Stored data
=== Section Start ===

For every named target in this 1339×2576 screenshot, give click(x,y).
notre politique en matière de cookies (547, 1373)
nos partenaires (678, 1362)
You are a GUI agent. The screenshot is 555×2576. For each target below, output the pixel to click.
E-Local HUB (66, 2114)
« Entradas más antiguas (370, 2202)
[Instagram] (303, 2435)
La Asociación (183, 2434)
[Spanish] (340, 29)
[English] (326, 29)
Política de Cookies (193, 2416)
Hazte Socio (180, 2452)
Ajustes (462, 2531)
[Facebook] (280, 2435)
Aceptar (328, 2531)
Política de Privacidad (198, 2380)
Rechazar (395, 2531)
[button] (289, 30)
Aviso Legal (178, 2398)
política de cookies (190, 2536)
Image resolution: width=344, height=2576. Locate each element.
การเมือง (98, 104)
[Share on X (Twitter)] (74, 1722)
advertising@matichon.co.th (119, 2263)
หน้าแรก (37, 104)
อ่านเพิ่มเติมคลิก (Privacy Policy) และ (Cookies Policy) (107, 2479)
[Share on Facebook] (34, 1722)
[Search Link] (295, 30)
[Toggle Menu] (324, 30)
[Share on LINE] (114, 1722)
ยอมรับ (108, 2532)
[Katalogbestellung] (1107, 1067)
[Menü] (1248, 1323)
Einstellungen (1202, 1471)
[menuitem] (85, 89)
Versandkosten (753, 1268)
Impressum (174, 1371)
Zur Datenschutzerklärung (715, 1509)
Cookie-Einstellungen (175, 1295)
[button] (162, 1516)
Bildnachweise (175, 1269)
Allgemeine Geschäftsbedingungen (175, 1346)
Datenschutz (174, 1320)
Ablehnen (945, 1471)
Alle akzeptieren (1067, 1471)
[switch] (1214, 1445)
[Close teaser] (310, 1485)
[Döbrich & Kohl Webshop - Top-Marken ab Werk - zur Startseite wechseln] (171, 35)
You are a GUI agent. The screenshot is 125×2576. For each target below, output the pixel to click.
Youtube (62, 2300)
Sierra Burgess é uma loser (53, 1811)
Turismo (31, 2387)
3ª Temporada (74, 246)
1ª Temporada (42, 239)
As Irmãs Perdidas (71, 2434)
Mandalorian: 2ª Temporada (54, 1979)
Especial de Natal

=== Section End ===

▶ [Work required]:
Each of the lines from the one holding "[Share on LINE] (114, 1722)" through the final line of the entries is to be set down exactly, and no others.

▶ [Result]:
[Share on LINE] (114, 1722)
ยอมรับ (108, 2532)
[Katalogbestellung] (1107, 1067)
[Menü] (1248, 1323)
Einstellungen (1202, 1471)
[menuitem] (85, 89)
Versandkosten (753, 1268)
Impressum (174, 1371)
Zur Datenschutzerklärung (715, 1509)
Cookie-Einstellungen (175, 1295)
[button] (162, 1516)
Bildnachweise (175, 1269)
Allgemeine Geschäftsbedingungen (175, 1346)
Datenschutz (174, 1320)
Ablehnen (945, 1471)
Alle akzeptieren (1067, 1471)
[switch] (1214, 1445)
[Close teaser] (310, 1485)
[Döbrich & Kohl Webshop - Top-Marken ab Werk - zur Startseite wechseln] (171, 35)
You are a GUI agent. The screenshot is 125×2576. For each target below, output the pixel to click.
Youtube (62, 2300)
Sierra Burgess é uma loser (53, 1811)
Turismo (31, 2387)
3ª Temporada (74, 246)
1ª Temporada (42, 239)
As Irmãs Perdidas (71, 2434)
Mandalorian: 2ª Temporada (54, 1979)
Especial de Natal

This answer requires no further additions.